Country codes? Organizations? Units? May they be of arbitrary length?
"jade", "so", "be", "Oz", "SMP", "DE", "BE", "ESO", "em", ... :-)
Only 1 word of 4 letters per grid iteration BUT... I think (knock on wood)
I've managed to understand how to inject multiple words:

C G M O W I L D F I R E F P B AVALANCHE
H U R R I C A N E M Z U E P F BLIZZARD
V C I T B J U B Y P D E D E U CYCLONE
T S U N A M I M V K K C L A H DROUGHT
D E T E H C N A L A V A T T B EARTHQUAKE
Z J R P Y D H G U F A W C O L ERUPTION
F M P U R H U Q B K C X Y R I FLOOD
G C H N P V H L N L T P C N Z HAILSTORM
H A I L S T O R M U U Z L A Z HURRICANE
A A D G R E I F L O O D O D A TORNADO
L I B A B P W O U M K K N O R TSUNAMI
M J E W W J O L N I W B E I D WILDFIRE
--
:wq
Mike Sanders
Ed Morton
2023-11-05 14:48:32 UTC
Permalink
Post by Mike Sanders
Crude REPL of sorts. Quite pastime to fritter away a few moments.
Download: https://busybox.neocities.org/notes/boogle.txt
Regarding:

# requires awk, an ANSI capable terminal & the sleep command
...
sub(/^[[:space:]]+/, "", str)
...
system("sleep 0.00001")

Not all awk variants support POSIX character classes like `[[:space:]]`
and not all platforms support sleep intervals at a lower granularity
than 1 second intervals so your comment should say:

# requires a POSIX awk, an ANSI capable terminal & a sleep command that
supports microsecond intervals

or similar.

For your `load_words()` function, consider doing this instead:

$ awk '
function load_words(words) {
return \
split("\
ABLY ACID AGES ALOE BARK BOLT BULK CALM CLAD DAZE \
DEAF EASE ECHO EDGE FAME FAWN FLOW GAZE GEAR HALT \
", words, " ")
}

BEGIN {
n = load_words(w)
for (i=1; i<=n; i++) {
print i, w[i]
}
}
'
1 ABLY
2 ACID
3 AGES
4 ALOE
5 BARK
6 BOLT
7 BULK
8 CALM
9 CLAD
10 DAZE
11 DEAF
12 EASE
13 ECHO
14 EDGE
15 FAME
16 FAWN
17 FLOW
18 GAZE
19 GEAR
20 HALT

to make listing your words less typing and easier to modify if you have
to, so you don't need to hard-code `100` in the return statement, and so
you don't NEED to end up with a global array named `w[]`. Obviously add
the other words inside the string in `split()`.

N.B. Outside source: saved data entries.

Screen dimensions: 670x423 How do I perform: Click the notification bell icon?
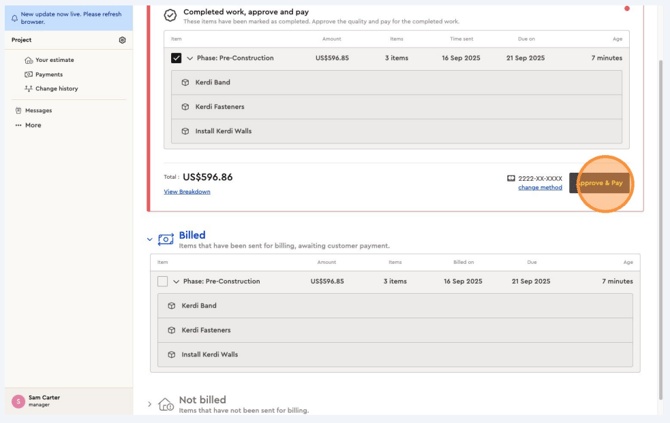[14, 18]
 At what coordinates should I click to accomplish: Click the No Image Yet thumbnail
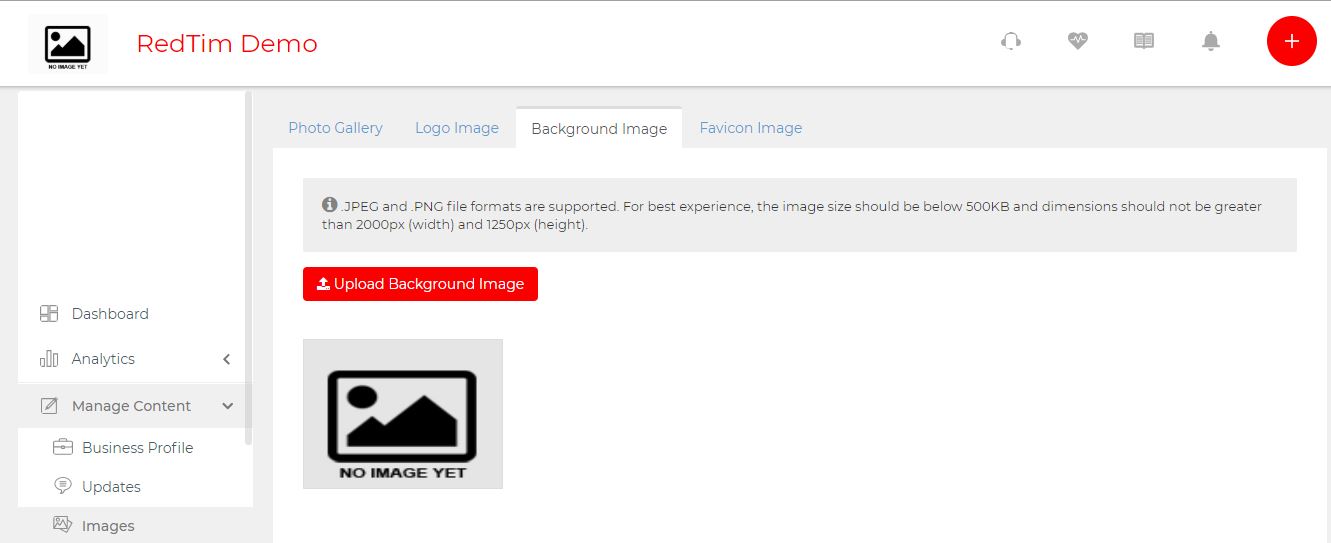coord(403,414)
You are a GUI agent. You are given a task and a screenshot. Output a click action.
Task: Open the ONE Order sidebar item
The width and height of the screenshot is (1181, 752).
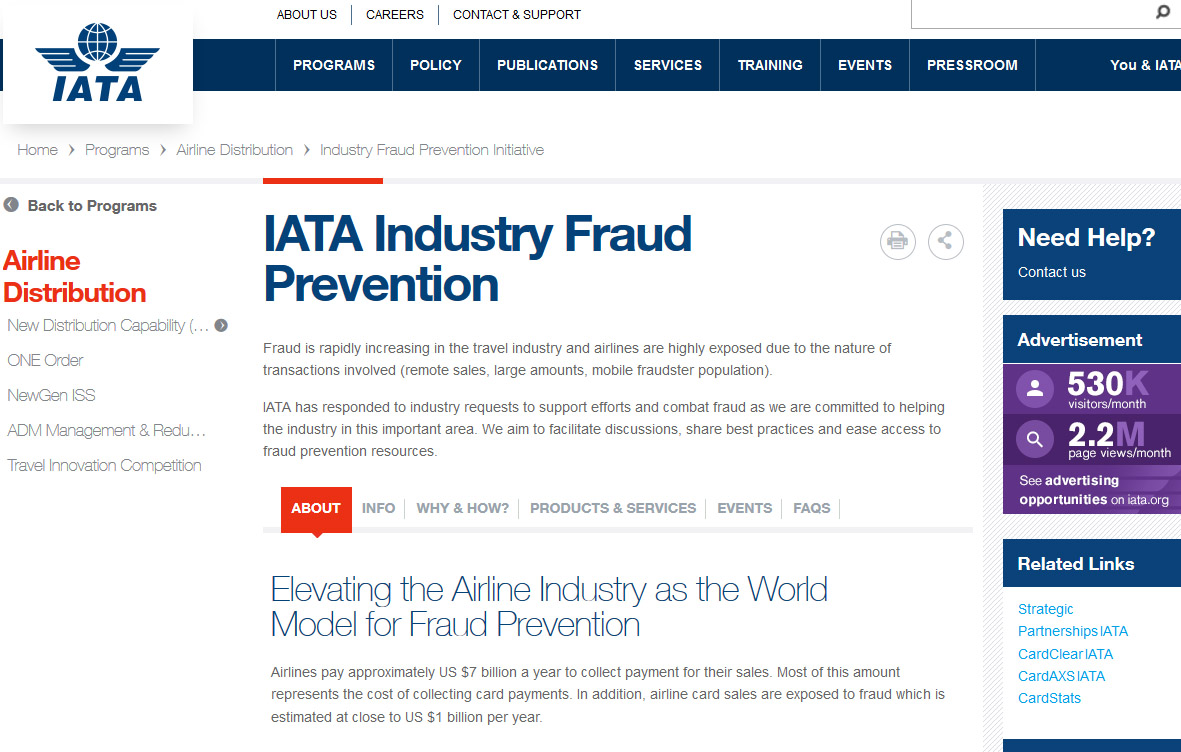[45, 360]
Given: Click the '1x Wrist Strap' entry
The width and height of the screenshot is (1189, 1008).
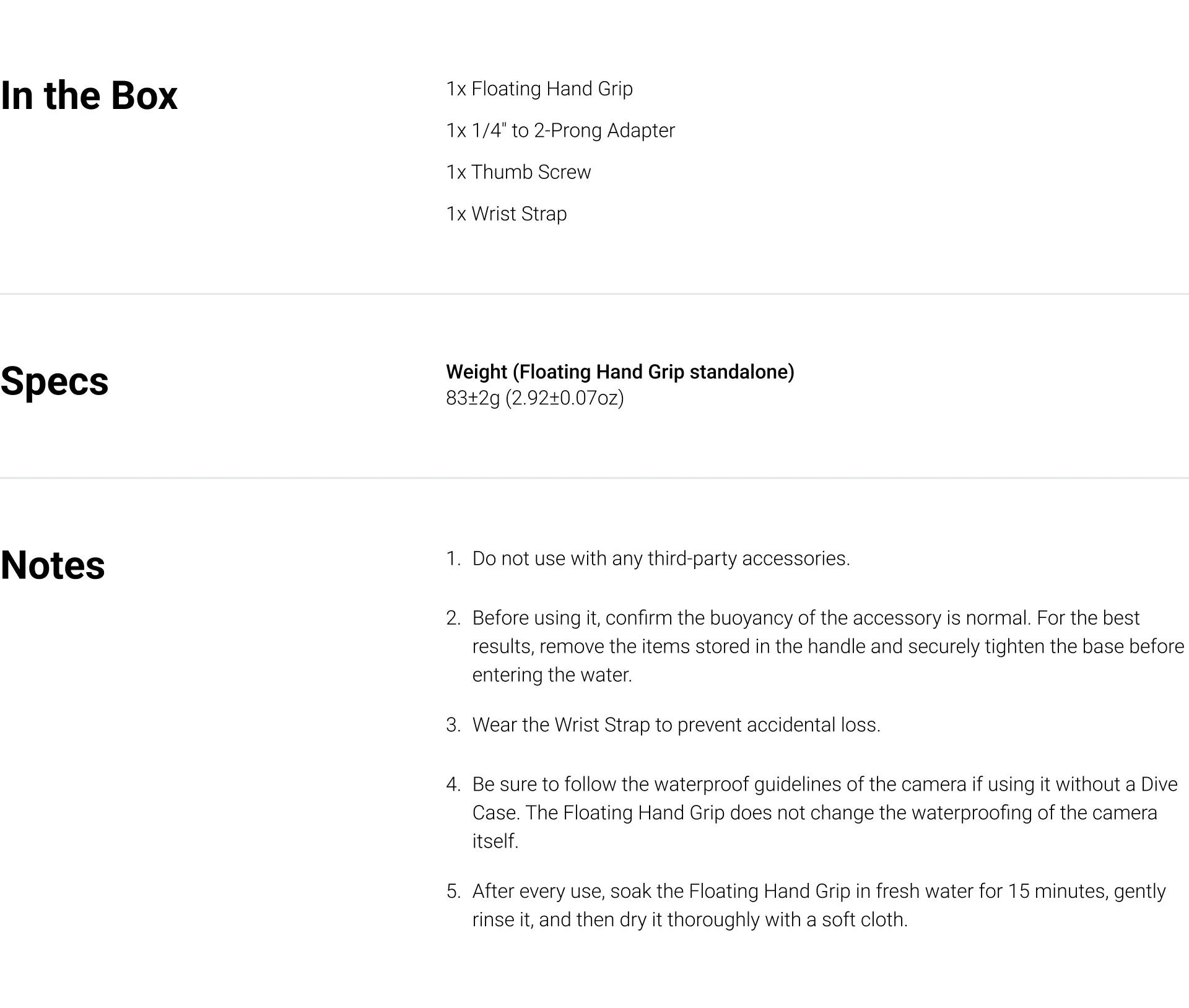Looking at the screenshot, I should pyautogui.click(x=507, y=214).
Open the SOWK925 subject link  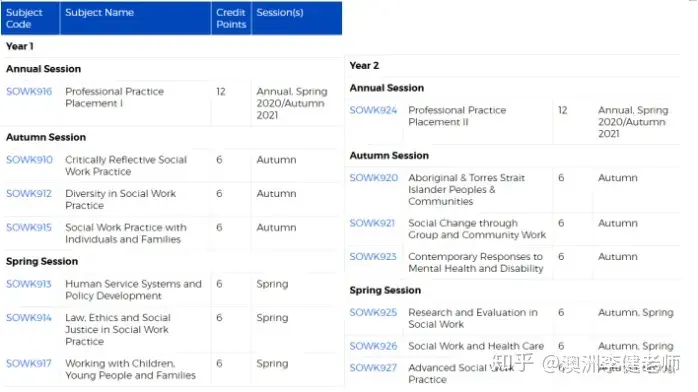tap(373, 312)
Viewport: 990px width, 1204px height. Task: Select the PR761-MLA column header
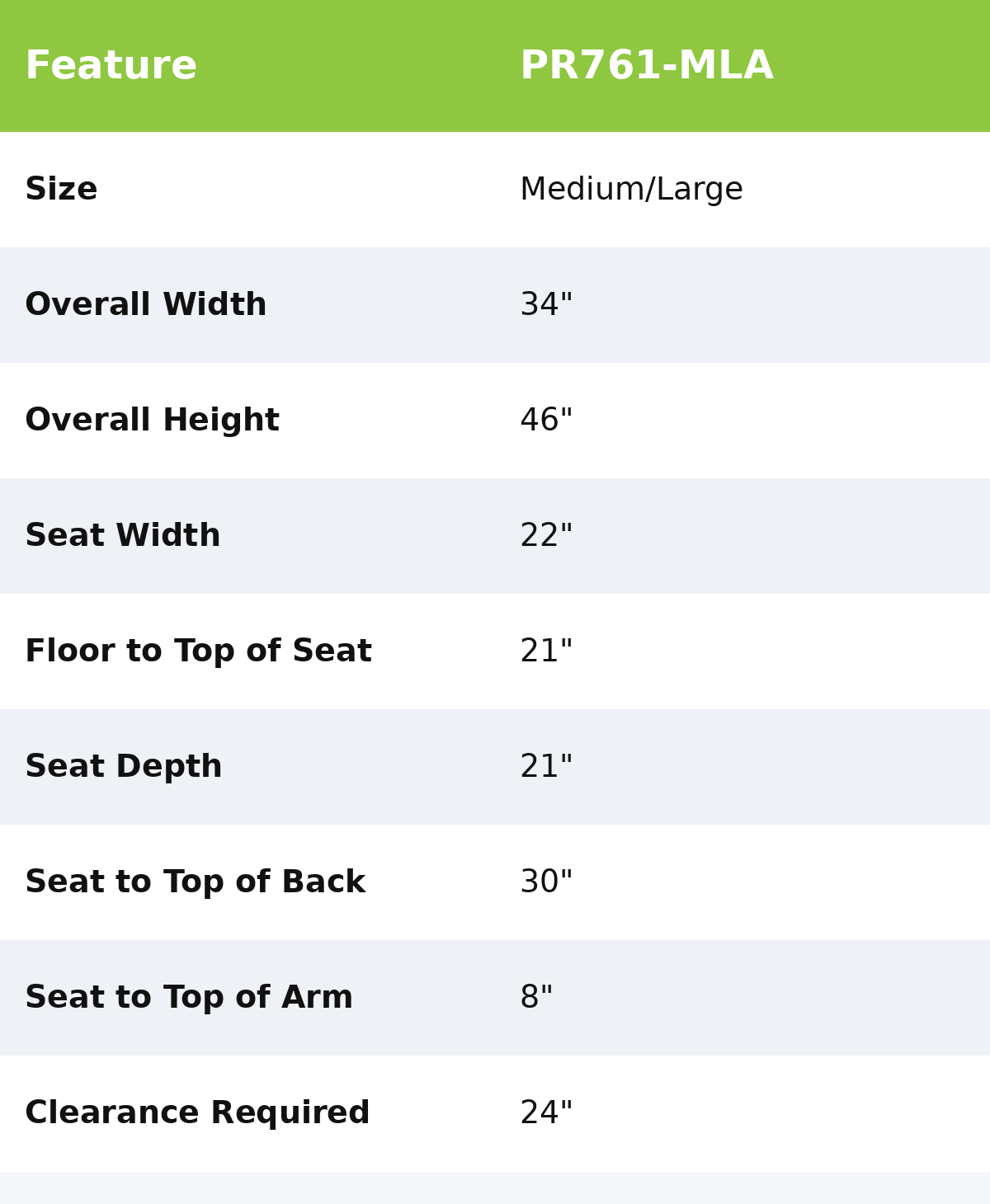646,67
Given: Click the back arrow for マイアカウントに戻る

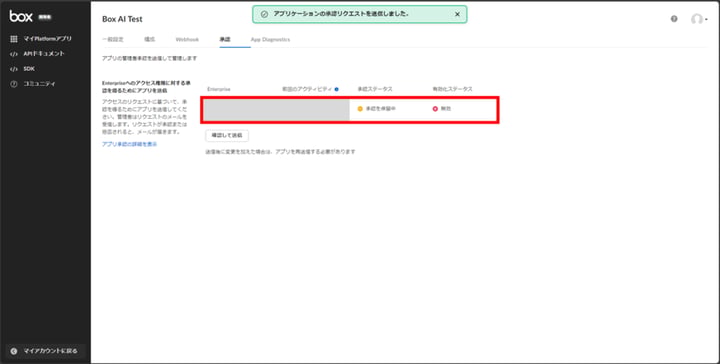Looking at the screenshot, I should (x=14, y=351).
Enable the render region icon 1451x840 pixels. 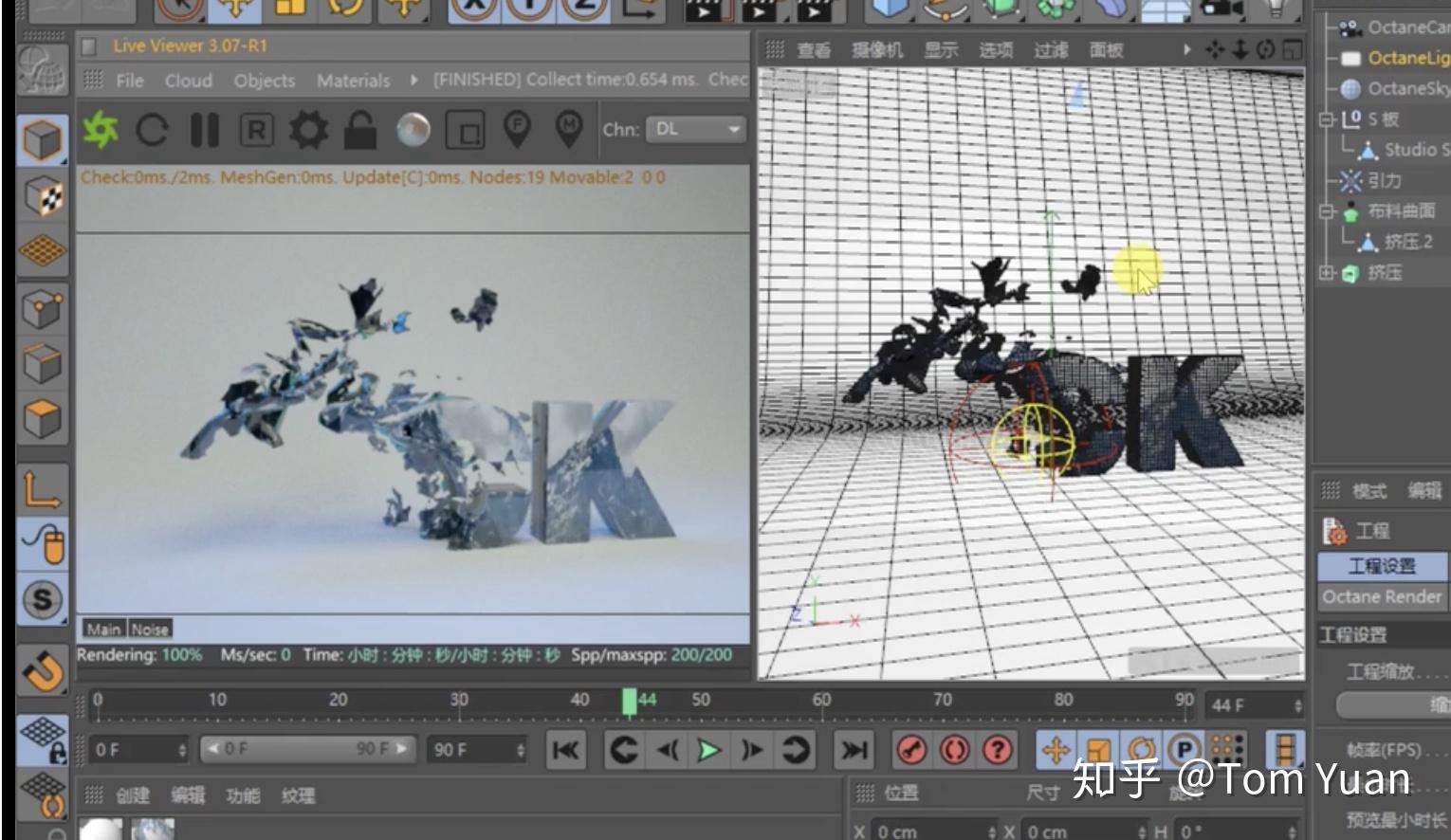(465, 130)
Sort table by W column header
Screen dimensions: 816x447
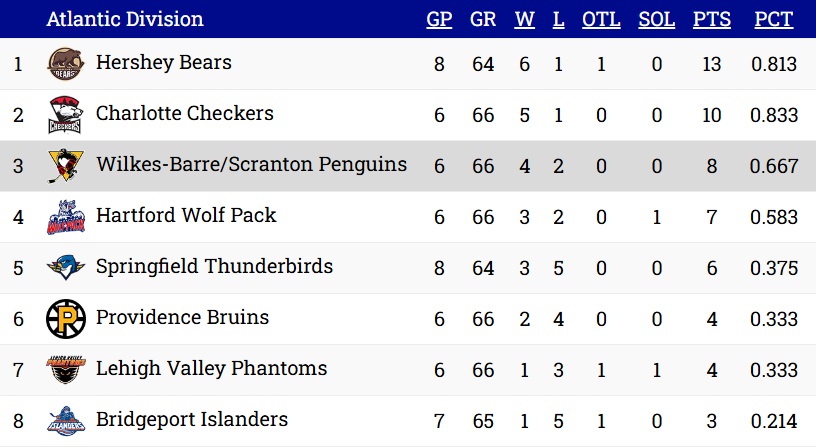(x=525, y=19)
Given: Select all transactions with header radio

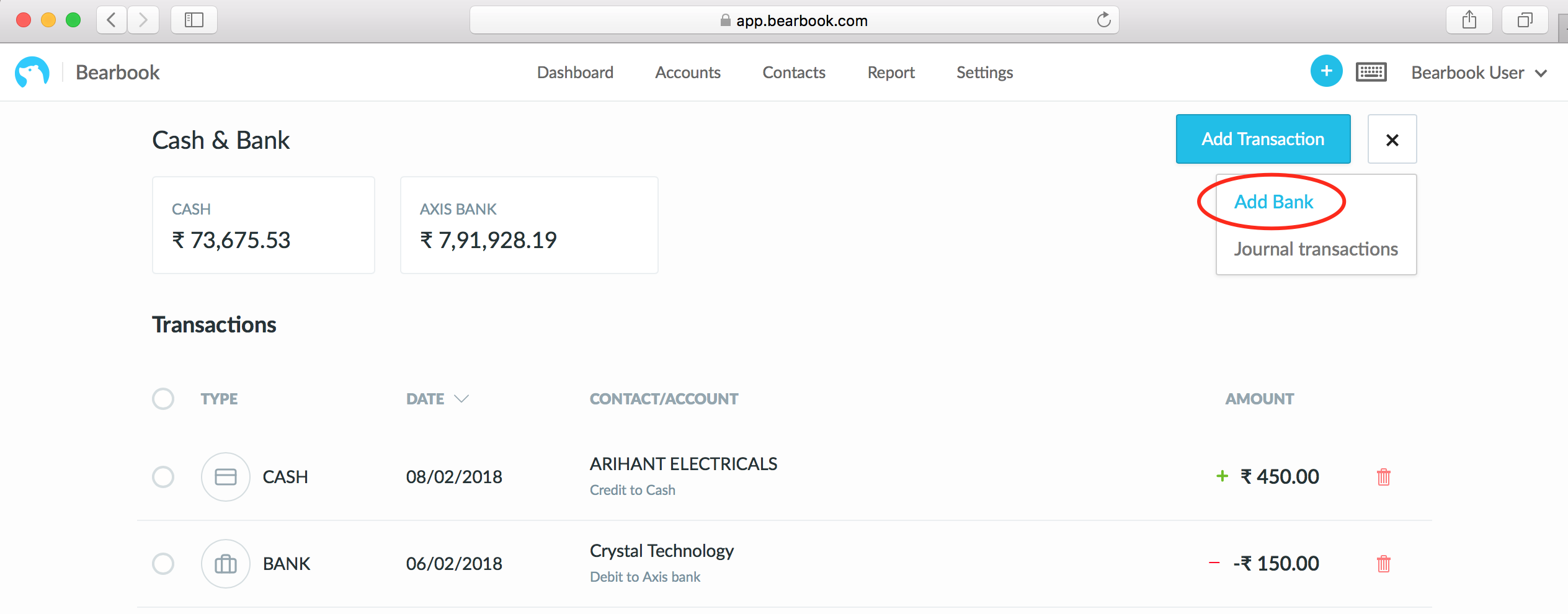Looking at the screenshot, I should [163, 399].
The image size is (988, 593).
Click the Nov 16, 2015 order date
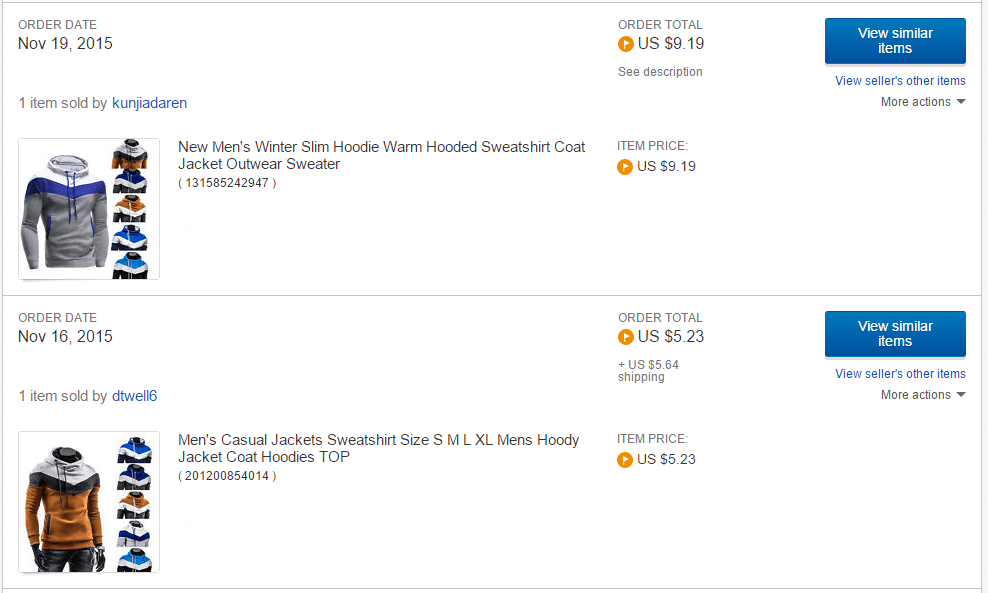pos(65,337)
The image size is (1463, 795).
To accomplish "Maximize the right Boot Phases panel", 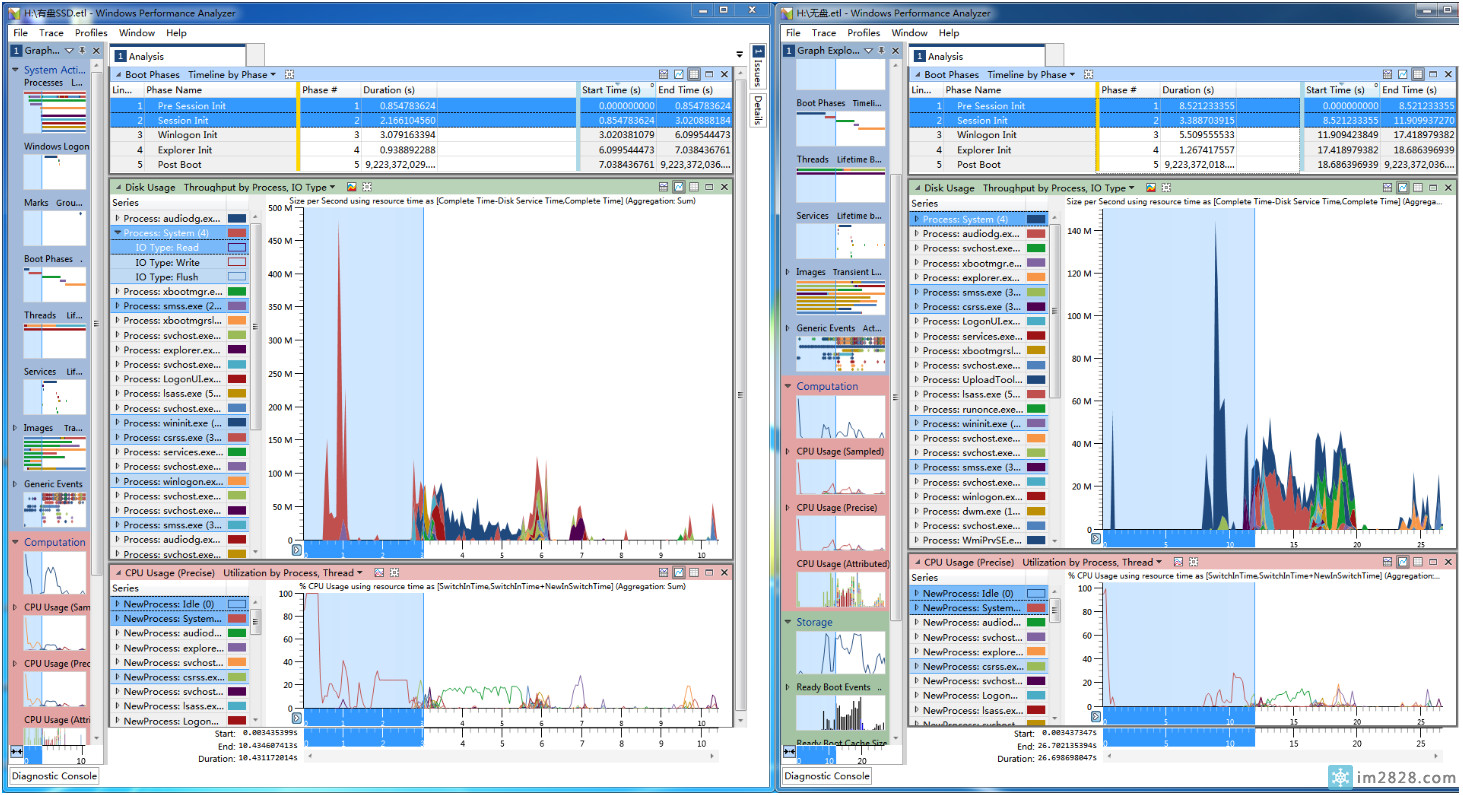I will (1433, 75).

As I mentioned in another post a few minutes ago, don't use all upper
case variable names for user-defined variables.

Ed.
Mike Sanders
2023-11-06 02:37:09 UTC
Permalink
Post by Ed Morton
# requires awk, an ANSI capable terminal & the sleep command
...
sub(/^[[:space:]]+/, "", str)
...
system("sleep 0.00001")
Not all awk variants support POSIX character classes like `[[:space:]]`
and not all platforms support sleep intervals at a lower granularity
# requires a POSIX awk, an ANSI capable terminal & a sleep command that
supports microsecond intervals
or similar.
$ awk '
function load_words(words) {
return \
split("\
ABLY ACID AGES ALOE BARK BOLT BULK CALM CLAD DAZE \
DEAF EASE ECHO EDGE FAME FAWN FLOW GAZE GEAR HALT \
", words, " ")
}
BEGIN {
n = load_words(w)
for (i=1; i<=n; i++) {
print i, w[i]
}
}
'
1 ABLY
2 ACID
3 AGES
4 ALOE
5 BARK
6 BOLT
7 BULK
8 CALM
9 CLAD
10 DAZE
11 DEAF
12 EASE
13 ECHO
14 EDGE
15 FAME
16 FAWN
17 FLOW
18 GAZE
19 GEAR
20 HALT
to make listing your words less typing and easier to modify if you have
to, so you don't need to hard-code `100` in the return statement, and so
you don't NEED to end up with a global array named `w[]`. Obviously add
the other words inside the string in `split()`.
As I mentioned in another post a few minutes ago, don't use all upper
case variable names for user-defined variables.
Ed, all sounds good to me, really busy next few days at work...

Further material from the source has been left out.